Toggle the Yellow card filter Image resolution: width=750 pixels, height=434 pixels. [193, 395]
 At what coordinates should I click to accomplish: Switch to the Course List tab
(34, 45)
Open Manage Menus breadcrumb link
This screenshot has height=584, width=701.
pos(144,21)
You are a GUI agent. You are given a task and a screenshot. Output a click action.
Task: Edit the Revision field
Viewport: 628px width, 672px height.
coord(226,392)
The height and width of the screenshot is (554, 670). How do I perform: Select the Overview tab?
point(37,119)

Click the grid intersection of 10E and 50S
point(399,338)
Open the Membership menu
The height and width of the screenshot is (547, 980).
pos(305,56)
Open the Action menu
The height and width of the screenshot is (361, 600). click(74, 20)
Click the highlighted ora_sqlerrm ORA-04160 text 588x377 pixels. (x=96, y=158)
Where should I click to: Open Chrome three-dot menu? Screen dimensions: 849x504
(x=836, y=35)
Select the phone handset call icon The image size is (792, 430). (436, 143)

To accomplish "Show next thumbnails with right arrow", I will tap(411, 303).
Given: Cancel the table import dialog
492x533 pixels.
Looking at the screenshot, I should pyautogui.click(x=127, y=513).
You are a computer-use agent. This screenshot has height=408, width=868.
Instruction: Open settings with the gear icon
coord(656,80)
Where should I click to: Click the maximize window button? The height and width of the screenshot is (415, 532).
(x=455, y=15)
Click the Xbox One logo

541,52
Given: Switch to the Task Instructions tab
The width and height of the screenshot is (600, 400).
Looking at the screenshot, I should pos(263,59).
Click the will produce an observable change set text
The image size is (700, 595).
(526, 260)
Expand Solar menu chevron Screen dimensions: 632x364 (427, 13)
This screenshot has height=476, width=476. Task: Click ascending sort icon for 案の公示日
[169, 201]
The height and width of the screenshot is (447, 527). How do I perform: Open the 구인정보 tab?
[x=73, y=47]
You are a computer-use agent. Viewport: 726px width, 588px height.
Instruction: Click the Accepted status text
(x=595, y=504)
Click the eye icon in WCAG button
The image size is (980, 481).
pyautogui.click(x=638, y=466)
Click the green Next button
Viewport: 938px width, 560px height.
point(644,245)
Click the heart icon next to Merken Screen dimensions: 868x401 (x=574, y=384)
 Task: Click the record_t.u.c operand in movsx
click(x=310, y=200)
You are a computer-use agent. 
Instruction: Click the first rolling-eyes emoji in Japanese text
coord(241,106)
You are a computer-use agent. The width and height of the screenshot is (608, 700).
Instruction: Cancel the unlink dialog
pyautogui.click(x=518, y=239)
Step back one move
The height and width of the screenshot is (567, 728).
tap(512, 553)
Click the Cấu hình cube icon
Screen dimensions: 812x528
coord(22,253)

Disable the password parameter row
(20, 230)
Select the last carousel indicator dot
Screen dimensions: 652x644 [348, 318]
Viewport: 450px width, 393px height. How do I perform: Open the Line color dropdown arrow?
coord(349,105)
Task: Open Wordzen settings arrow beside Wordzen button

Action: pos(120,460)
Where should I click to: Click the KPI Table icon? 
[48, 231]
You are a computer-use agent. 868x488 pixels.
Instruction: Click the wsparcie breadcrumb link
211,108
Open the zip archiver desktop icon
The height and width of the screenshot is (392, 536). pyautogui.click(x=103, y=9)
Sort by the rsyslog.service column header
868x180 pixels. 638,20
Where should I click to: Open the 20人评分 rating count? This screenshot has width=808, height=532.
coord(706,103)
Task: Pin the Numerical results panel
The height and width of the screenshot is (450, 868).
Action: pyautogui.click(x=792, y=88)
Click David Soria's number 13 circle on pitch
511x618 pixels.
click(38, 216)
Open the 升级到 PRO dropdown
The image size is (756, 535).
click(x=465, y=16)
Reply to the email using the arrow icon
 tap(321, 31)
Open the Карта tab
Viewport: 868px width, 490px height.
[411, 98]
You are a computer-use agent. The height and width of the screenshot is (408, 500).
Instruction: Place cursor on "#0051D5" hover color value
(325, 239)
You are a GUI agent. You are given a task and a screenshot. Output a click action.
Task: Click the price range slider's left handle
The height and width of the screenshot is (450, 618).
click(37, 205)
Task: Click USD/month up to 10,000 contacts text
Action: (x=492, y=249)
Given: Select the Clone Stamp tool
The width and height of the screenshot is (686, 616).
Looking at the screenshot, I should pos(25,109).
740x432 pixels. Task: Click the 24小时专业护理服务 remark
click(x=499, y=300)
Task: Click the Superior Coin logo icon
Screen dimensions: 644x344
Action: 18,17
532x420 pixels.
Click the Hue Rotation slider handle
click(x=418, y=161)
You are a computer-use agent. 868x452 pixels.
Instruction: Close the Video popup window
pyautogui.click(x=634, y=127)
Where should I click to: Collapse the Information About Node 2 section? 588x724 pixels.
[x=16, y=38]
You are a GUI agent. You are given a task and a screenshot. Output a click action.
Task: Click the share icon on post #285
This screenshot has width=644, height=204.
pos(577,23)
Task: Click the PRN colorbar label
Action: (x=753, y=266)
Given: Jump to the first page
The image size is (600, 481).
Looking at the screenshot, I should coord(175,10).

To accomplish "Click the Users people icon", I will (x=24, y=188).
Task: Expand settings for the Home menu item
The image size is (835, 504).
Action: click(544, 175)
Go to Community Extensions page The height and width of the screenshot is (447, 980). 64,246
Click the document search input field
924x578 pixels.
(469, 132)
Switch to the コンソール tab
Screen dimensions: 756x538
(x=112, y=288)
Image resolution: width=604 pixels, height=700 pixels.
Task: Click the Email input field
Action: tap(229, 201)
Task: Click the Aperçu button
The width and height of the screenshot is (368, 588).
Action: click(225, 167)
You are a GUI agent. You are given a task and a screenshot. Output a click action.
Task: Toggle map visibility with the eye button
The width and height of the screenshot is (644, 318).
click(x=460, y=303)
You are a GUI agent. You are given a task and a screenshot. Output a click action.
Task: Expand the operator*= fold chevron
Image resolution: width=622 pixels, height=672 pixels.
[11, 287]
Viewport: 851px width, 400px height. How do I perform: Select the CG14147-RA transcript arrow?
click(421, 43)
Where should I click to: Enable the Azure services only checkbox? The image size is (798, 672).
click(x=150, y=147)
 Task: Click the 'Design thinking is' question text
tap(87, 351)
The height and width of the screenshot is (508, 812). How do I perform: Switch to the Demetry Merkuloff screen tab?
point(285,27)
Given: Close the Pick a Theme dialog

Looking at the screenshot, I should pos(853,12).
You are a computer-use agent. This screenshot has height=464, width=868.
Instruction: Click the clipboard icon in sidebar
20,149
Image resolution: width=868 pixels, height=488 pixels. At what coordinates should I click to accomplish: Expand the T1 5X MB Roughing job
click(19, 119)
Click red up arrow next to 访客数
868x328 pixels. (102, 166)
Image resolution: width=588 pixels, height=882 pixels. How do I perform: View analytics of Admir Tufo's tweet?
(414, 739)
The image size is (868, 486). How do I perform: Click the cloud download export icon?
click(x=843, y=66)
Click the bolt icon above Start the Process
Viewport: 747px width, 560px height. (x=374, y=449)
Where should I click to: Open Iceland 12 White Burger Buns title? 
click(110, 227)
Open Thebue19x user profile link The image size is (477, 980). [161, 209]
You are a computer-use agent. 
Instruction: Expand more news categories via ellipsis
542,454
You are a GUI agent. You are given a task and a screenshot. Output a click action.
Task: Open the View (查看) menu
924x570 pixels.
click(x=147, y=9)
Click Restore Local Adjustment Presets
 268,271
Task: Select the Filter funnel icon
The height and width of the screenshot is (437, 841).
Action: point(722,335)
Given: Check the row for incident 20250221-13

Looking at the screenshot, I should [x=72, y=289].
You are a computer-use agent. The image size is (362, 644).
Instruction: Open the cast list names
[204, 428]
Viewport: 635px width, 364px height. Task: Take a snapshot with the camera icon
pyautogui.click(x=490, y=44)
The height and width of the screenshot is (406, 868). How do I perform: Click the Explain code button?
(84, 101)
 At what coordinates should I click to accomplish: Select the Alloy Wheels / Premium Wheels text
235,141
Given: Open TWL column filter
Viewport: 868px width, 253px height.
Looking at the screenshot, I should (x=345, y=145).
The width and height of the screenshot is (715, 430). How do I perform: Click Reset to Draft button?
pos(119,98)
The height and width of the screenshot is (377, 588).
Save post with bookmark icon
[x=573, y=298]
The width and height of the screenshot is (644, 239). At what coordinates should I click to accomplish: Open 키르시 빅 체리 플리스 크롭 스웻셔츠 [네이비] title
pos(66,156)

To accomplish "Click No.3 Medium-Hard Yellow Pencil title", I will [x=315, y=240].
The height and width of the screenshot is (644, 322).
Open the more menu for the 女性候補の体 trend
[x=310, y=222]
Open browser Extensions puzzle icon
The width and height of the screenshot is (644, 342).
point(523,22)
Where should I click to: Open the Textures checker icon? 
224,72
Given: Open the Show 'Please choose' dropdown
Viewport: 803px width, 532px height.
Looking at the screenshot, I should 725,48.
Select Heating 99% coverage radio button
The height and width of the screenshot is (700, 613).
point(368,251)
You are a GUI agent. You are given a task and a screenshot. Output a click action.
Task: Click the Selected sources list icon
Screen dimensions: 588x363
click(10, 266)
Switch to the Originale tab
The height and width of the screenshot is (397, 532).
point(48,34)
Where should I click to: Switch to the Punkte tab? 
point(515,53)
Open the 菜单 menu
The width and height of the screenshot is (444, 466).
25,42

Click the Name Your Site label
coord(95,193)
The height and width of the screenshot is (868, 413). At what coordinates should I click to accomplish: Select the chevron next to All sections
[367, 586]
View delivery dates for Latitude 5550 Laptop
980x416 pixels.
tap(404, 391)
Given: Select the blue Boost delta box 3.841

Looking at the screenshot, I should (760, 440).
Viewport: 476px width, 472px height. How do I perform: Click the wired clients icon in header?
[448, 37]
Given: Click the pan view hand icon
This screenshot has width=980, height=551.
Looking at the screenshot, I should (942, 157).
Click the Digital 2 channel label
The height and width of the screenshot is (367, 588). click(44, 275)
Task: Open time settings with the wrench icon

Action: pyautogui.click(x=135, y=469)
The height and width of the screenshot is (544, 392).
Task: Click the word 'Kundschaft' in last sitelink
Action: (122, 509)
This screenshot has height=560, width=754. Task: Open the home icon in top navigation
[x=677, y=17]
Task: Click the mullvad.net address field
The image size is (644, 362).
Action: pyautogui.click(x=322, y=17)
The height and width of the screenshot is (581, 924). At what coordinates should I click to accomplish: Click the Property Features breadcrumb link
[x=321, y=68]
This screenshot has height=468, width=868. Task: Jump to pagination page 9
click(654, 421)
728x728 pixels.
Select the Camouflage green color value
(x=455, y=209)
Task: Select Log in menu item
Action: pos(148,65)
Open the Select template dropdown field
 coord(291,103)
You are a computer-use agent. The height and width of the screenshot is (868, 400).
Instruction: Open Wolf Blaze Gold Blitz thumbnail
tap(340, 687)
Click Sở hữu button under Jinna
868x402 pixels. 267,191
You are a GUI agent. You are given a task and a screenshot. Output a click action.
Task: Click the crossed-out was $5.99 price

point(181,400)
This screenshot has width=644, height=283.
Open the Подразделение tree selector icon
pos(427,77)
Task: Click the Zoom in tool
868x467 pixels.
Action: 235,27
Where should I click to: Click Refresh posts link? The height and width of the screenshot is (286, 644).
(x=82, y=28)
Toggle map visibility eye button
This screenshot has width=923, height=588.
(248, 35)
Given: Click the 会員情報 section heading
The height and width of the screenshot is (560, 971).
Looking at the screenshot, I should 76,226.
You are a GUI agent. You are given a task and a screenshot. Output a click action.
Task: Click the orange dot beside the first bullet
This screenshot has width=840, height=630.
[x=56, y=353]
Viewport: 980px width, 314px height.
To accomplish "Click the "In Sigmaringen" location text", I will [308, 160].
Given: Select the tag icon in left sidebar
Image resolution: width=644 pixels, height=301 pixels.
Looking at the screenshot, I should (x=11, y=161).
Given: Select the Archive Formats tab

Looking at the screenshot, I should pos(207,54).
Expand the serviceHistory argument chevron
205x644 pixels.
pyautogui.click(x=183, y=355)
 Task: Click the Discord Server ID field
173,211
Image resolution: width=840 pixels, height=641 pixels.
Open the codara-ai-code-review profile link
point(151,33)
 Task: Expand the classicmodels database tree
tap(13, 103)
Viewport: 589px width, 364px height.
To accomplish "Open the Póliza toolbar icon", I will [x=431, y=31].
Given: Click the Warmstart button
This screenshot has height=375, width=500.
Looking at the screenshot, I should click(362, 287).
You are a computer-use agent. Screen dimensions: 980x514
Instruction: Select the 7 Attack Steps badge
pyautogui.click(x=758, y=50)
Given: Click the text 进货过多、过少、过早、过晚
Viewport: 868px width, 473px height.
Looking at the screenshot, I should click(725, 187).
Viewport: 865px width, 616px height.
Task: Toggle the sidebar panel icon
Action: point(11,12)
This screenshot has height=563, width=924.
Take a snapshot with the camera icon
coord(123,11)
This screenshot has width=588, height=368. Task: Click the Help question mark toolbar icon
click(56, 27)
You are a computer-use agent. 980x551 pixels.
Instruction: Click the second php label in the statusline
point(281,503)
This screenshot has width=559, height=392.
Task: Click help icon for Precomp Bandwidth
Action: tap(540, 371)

________________________

§ Problem
Lines holding "Show": copy each one from the records above.

§ Answer for the task
To accomplish "Show next thumbnails with right arrow", I will tap(411, 303).
Given: Open the Show 'Please choose' dropdown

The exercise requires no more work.